The Nc(tbr) and Ny(tbr) genes in Solanum tuberosum determine hypersensitive reactions, characterized by necrotic reactions and restriction of the virus systemic movement, toward isolates belonging to clade C and clade O of Potato virus Y (PVY), respectively. We describe a new resistance from S. sparsipilum which possesses the same phenotype and specificity as Nc(tbr) and is controlled by a dominant gene designated Nc(spl). Nc(spl) maps on potato chromosome IV close or allelic to Ny(tbr). The helper component proteinase (HC-Pro) cistron of PVY was shown to control necrotic reactions and resistance elicitation in plants carrying Nc(spl), Nc(tbr), and Ny(tbr). However, inductions of necrosis and of resistance to the systemic virus movement in plants carrying Nc(spl) reside in different regions of the HC-Pro cistron. Also, genomic determinants outside the HC-Pro cistron are involved in the systemic movement of PVY after induction of necroses on inoculated leaves of plants carrying Ny(tbr).

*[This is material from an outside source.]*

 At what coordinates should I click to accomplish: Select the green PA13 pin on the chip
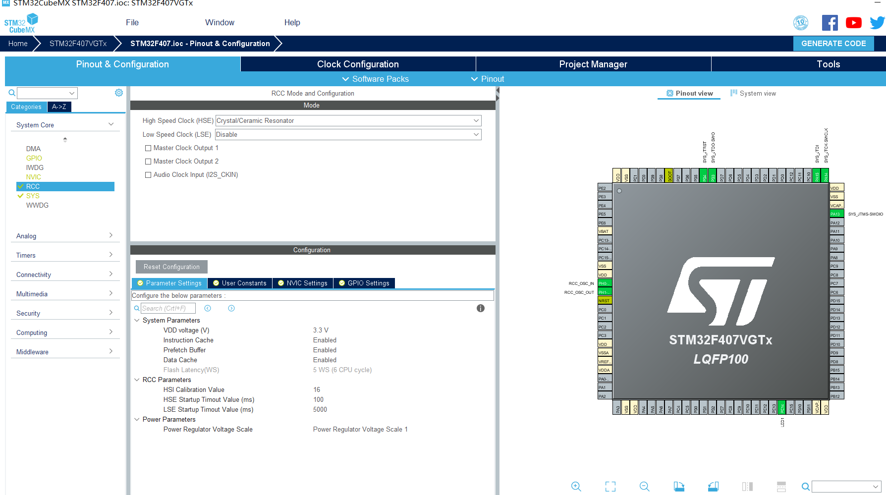click(x=836, y=213)
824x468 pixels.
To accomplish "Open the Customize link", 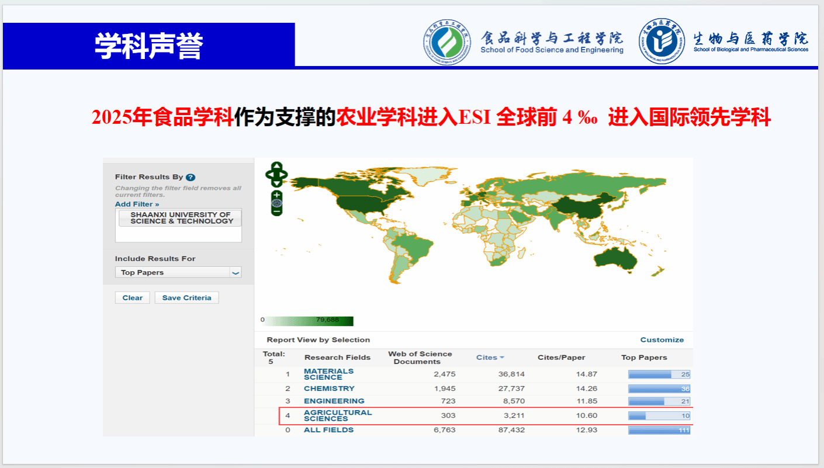I will pyautogui.click(x=662, y=339).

These results suggest that the Ny(tbr) resistance may have been involved in the recent emergence of PVY isolates with a recombination breakpoint near the junction of HC-Pro and P3 cistrons in potato crops. Therefore, this emergence could constitute one of the rare examples of resistance breakdown by a virus which was caused by recombination instead of by successive accumulation of nucleotide substitutions.